Suzuki Philippines formally launched the second generation Celerio hatchback last Tuesday. Introduced globally at the 12th Auto Expo in Greater Noida, India, last year in February, this larger iteration signals global Suzuki Motor’s commitment to a sub-segment that first gained traction in some emerging markets but is now universal enough for the carmaker to use the Celerio name in all countries where the model is being offered.
During the launch, Suzuki Philippines President Hiroshi Suzuki said: “We are very excited to showcase our A+ compact design to the Filipino market.” The A-segment in itself is not a strictly defined category but has been used on smaller sub-compacts with lengths of 3.7m or less. Such a broad range allows carmakers to use the A label, along with its positive connotations, for all vehicles ranging from Japan’s trademark Kei cars to sub-compact city cars.
Before the Celerio model was introduced into the Suzuki line-up, there was a noticeable gap on the bigger end of the A-segment, between the Kei-sized 3.4m long Alto and the 3.8m Swift sub-compact hatchback. A gap that has been felt not as much in Suzuki’s native Japan (where the Alto retains a strong draw despite diminished tax benefits on Kei cars), but more in emerging markets like India where the Maruti Suzuki joint-venture is the biggest carmaker with more than half of overall market share.
An emergent niche
The smaller 3.4m Alto for the Philippine market is actually the Indian version that Maruti Suzuki first introduced in 2000 based on the facelifted fifth-generation from Suzuki Motor in Japan—which, looking further back, is an evolution of the Suzuki Fronte once marketed here in the 1980s.
Maruti Suzuki has had years of experience with the Alto line, instead of keeping pace with Japan’s further evolution of the 3.4m Alto, they stretched the lifespan of each model generation.
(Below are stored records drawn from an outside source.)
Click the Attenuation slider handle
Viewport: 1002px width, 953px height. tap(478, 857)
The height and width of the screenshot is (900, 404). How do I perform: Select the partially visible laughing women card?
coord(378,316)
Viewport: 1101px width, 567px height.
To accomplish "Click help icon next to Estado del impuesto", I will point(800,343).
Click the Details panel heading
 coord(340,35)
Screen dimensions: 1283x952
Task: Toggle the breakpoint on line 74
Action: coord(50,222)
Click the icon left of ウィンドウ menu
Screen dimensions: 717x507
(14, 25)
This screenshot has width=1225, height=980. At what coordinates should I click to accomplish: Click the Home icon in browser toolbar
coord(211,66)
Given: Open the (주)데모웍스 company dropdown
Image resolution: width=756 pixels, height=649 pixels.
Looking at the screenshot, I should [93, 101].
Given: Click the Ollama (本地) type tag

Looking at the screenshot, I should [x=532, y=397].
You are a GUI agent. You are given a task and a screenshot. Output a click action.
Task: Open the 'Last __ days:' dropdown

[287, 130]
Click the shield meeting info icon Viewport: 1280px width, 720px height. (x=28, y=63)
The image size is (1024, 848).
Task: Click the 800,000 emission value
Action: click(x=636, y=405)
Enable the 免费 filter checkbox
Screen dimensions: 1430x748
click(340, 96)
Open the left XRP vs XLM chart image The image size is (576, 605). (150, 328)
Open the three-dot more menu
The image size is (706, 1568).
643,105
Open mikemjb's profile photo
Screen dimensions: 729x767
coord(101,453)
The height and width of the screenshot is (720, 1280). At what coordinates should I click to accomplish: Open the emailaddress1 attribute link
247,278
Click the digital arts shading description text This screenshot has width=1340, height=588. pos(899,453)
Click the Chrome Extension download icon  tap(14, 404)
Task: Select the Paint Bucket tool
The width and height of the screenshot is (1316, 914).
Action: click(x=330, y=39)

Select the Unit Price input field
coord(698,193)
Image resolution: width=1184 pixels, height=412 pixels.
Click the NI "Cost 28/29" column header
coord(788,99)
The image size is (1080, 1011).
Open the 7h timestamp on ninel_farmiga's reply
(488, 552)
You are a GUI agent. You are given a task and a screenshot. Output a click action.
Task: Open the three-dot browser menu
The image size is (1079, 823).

While Japan subsequently developed a sixth generation Alto in 2004 and a seventh in 2009, all with lengths of 3.4m (to be exact, 3.395m), Maruti Suzuki stayed with their fifth generation platform, though also introducing their own version’s second generation with new bodywork just last year. Instead of more Alto generations, Maruti Suzuki invested its efforts in a bigger A-segment offering, creating their A-Star concept car which, in Car and Driver’s estimation, upstaged the like-sized Splash concept developed jointly by Suzuki Japan and Edmond Opel AG when both cars were shown at the Geneva auto show in February 2008.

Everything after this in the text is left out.